In October 2006, FDA approved sitagliptin (Januvia), the first dipeptidyl peptidase (DDP-4) inhibitor. The drug was investigated in > 2700 patients and is recommended for use alone or in combination with metformin or a PPAR agonist such as pioglitazone or rosiglitazone.

While there was much promise of islet cell transplants, only 5 out of the 36 patients who received the transplants two years ago were free from the need for external insulin in Type 1 diabetic patients. However majority of these patients maintained lower levels of HbA1c.

In phase 2 studies, the drug liraglutide an injectable drug candidate reduced HbA1c levels and resulted in significant weight loss, two important requirements for any novel anti-diabetic therapy. Liraglutide is an analog of glucagon like peptide - 1 (GLP-1), a hormone released from the GI tract on ingestion of food.

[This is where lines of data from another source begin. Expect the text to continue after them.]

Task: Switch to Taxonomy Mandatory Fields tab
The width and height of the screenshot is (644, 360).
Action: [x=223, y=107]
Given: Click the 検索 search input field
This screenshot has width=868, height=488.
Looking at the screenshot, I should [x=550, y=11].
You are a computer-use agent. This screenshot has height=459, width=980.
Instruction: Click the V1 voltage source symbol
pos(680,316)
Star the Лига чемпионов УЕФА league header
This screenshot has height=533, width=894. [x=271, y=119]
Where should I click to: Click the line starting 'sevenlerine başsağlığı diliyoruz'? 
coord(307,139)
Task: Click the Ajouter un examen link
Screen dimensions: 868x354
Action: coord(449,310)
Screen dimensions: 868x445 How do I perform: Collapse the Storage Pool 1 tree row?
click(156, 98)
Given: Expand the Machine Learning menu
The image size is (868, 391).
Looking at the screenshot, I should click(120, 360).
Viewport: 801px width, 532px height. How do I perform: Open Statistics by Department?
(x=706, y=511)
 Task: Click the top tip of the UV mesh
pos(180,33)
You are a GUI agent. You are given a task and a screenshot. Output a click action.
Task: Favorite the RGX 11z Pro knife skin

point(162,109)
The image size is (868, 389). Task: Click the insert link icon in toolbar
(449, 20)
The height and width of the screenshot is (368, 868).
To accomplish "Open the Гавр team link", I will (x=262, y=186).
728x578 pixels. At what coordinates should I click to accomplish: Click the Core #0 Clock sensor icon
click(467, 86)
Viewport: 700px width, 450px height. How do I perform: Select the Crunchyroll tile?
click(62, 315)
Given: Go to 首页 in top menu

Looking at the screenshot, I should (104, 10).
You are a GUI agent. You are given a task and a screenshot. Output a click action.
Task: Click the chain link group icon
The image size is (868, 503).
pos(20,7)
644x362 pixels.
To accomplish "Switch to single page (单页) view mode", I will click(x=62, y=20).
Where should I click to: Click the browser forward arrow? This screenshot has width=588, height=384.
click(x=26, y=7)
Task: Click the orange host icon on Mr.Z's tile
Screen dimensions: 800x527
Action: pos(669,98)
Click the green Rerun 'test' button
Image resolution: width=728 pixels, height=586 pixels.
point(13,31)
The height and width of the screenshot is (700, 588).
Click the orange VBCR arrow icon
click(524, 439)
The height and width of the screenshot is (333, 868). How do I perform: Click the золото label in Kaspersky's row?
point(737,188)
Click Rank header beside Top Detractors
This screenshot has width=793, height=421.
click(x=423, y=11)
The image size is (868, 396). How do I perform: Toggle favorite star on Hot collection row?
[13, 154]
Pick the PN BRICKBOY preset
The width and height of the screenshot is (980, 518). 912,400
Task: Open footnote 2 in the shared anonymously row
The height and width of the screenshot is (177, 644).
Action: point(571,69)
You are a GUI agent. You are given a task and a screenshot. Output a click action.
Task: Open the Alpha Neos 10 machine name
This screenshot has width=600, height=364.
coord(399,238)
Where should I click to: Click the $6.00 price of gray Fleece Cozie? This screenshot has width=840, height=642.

All in all like in most therapeutic areas, progress in R&D in the area of diabetes in 2006 has been marginal and the major issue of how to control and slow down the development of Syndrome X affecting many tissues and organs of the human body in chronic Diabetic patients still remain unanswered.

In India while all the major research institutions have programmes for the discovery and development of new therapeutic agents for diabetes and there have been a few success stories leading up to advanced phases of clinical trials, most of them are analogs of existing drug molecules. At the same time the possibility of finding and developing new anti diabetic agents which will answer some of the unanswered questions by the Indian research groups cannot be totally ruled out.